Superfans’ Kryptonite


Not long ago, Staples SuperFans stood on their seats silhouetted under the new lights at the football field, packing the bleachers with blue, white, and unrivaled confidence.

Now, five months later, the blues and the whites are fading—the trademark confidence is dying. Those who were once SuperFans are super no more. They have met their match, their Achilles’ heel—a SuperFan’s kryptonite.

Staples has no winning team.

“I wouldn’t call Staples kids frontrunners because, no matter what, they’re going to root for Staples success,” Andrew Felman ’14, a co-president of SuperFans, said. “I would just call them success-watchers.”

Regardless of their label, the reality speaks for itself. According to Stephen Colodny ’13, the group’s other co-president, these “success-watchers” aren’t watching anything at all.

“There’s just a general lack of unity between grades,” Colodny said. “I know that my class has always been at sporting events, but I’m still trying to figure out why the underclassmen don’t go.”

And Matt Thibodeau ’13, a fellow fan, has taken notice of that as well.

“Only juniors and seniors are coming to games,” Thibodeau said. “There are zero freshmen.”

Nicolas Amato ’16 attributes his grade’s lack of attendance to their general fear of the senior class.

“I went to the first game, but I haven’t been back since,” Amato said. “The seniors are intimidating because of their high levels of pep; they’re very intense. I could never compete with that.

Still, to Colodny, any empty seats can hurt the team’s performance.

“It’s an advantage for our teams if we are able to support them,” Colodny said. “It’s a disservice to our teams when, at home games, the other fans are louder than us.”

For Jack Mendillo ’15, this scene is all too common. Mendillo plays for the Staples hockey team—a team with a notoriously low fan base. According to him, SuperFans carry a significant importance.

“Skating out of the tunnel for warm-ups with only a couple of fans at the game can be pretty demoralizing,” Mendillo said. “Having a ton of fans cheering us on would definitely give the team a much-needed boost.”

Despite the demand for fans, according to Felman and Colodny there’s not much else to be done—they’ve already ordered apparel and made events on Facebook. The last factor, they say, is the infamously passionate Matty Campbell ’13.

Over the course of this year, Campbell has made his presence known on the SuperFan Facebook page—a 565-member group still growing by the day. While there is debate as to whether or not his posts have a positive effect on the crowd, Campbell says his motivation has stayed consistent.

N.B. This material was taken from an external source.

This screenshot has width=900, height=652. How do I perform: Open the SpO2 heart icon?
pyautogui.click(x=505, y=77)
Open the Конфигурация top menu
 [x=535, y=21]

“If you’re a student in a high school full of sports programs like ours, you should want to partake in the excitement surrounding games,” Campbell said. “But I guess you can’t force people to want that.”

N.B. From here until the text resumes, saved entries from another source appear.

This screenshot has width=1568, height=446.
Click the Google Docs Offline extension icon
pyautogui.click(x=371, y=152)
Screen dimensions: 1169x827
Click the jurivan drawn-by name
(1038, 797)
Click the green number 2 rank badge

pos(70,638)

According to Campbell, the turnout this year has been substandard at best. He calls to mind the state semi-final football game, perhaps this year’s biggest game for this year’s most successful team, when the only fans who showed up were a select group of 25 seniors. This lack of dedication to the Staples teams has led him to brainstorm new tactics to draw crowds.

“Maybe we should use reverse psychology and say ‘Don’t go to the games, they’re going to suck,’” Campbell said. “That sure won’t be perceived as bullying.”

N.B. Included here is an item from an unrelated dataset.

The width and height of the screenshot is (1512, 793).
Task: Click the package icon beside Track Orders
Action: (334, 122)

Although Campbell likely won’t follow through with this particular strategy, the co-presidents of SuperFans aren’t so sure about the Facebook posts on the whole. While Colodny declined to comment, Felman says the group hasn’t affected turnout at all. According to him, the event pages have proven most effective.

Still, despite event pages or Facebook posts—even despite defeat—Thibodeau will still be wearing the blues and whites in the bleachers.

“You only experience high school once,” Thibodeau said. “Later on, sporting events are going to be your great memories. I have to go while I can.”